In patients with DMD the regenerative capacity of skeletal muscle gradually declines and the muscle is substituted by fibrotic tissue that prevents the function of muscles of vital importance such as the diaphragm and the heart.

A study published on 14 May in Stem Cell Reports by the group led by Pura Muñoz-Cánoves, ICREA research professor and head of the Cell Biology Unit of the Department of Experimental and Health Sciences (CEXS) at Pompeu Fabra University and a member of CIBERNED, has demonstrated the existence of cells in dystrophic muscle that gain plasticity, preventing them from maintaining their original cell identity causing muscle fibrosis.

As Patrizia Pessina, first author of the study points out, "we knew from earlier work by other groups that, in the initial stages of the disease, fibrosis is mainly due to the mobilization of cells with fibrotic capacity to the muscles".

Now the work carried out by the group led by Muñoz-Cánoves, "proves for the first time that in advanced stages of the disease, the process of fibrosis is aggravated by partial loss of the identity and functionality of the muscle and vascular cells and immune infiltrates", explains Pessina.

For people with DMD the consequences of these deficiencies are disastrous for muscle regeneration as they affect the muscle in two different ways; on the one hand through the absence of muscle and vascular cells needed to maintain the tissue, and on the other, bringing about the appearance of fibrosis-producing cells that accelerate deterioration.

Factor identified whose inhibition improves the disease

Another contribution of the work is that it identifies the existing relationship between the gain in cell plasticity and increased fibrosis in patients with DMD with an increase of the TGF-beta factor, and an intermediate multipotent state.
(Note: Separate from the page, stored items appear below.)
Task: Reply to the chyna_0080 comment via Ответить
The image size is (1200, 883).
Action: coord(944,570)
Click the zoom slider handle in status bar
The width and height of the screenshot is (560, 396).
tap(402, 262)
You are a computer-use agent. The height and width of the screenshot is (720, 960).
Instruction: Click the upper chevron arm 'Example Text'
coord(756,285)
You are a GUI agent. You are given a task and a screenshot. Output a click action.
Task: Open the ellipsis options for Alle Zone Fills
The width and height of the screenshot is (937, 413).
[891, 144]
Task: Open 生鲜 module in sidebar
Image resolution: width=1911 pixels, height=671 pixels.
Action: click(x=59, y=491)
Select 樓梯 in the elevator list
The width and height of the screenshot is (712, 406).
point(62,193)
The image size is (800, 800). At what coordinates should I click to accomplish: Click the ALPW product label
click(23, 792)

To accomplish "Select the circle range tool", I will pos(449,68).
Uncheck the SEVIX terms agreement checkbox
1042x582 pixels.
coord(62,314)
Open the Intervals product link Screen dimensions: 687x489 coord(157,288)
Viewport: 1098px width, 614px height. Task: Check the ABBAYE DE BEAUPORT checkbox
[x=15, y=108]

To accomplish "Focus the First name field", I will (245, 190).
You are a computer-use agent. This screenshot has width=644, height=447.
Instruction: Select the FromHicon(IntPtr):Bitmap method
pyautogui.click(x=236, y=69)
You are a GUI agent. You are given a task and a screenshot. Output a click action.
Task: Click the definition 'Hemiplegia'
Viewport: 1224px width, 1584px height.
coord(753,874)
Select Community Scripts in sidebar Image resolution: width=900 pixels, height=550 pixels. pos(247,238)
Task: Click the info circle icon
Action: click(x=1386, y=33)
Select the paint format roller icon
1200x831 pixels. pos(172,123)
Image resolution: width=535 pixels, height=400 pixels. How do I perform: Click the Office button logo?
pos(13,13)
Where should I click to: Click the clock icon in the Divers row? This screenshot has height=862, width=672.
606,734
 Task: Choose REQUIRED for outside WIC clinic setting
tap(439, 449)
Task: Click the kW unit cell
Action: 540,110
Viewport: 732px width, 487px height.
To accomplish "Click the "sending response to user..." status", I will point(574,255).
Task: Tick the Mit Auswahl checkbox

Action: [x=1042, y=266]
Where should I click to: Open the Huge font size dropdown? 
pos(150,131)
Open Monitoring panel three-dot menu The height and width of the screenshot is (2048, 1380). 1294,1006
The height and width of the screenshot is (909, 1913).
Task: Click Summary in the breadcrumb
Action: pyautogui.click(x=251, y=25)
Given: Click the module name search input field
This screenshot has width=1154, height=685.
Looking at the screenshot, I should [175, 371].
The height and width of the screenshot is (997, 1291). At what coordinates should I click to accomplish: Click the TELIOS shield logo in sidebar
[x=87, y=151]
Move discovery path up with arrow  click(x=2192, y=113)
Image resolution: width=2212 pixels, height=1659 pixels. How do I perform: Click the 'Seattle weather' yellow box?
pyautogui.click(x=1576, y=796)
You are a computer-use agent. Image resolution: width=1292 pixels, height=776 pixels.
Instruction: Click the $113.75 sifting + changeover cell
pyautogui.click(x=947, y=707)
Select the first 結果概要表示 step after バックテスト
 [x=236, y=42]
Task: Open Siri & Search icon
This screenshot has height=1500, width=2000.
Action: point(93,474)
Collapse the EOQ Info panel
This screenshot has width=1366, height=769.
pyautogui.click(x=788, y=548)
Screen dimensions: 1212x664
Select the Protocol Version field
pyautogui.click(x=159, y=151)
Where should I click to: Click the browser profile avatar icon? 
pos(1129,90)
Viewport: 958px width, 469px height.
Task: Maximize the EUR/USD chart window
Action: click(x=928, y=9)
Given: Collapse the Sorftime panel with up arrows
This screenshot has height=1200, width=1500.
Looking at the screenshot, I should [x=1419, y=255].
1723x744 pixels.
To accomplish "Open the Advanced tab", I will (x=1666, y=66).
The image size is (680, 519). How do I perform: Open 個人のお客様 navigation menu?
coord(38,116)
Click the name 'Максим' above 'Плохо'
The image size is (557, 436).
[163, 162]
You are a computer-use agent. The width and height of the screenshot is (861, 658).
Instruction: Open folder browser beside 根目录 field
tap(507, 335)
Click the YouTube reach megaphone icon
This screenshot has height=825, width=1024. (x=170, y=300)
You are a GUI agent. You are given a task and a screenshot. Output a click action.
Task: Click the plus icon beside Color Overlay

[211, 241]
For this reason, the authors believe that the results obtained by pharmacologically inhibiting this pro-fibrotic factor in a murine model for DMD are encouraging, since it involves a reduction in fibrosis and an improvement of the muscle's regenerative capacity.

Reference work:

Patrizia Pessina, Yacine Kharraz, Mercè Jardí, So-ichiro Fukada, Antonio L. Serrano, Eusebio Perdiguero and Pura Muñoz-Cánoves, (2015), "Fibrogenic cell plasticity blunts tissue regeneration and aggravates muscular dystrophy", Stem Cell Reports, 14 May.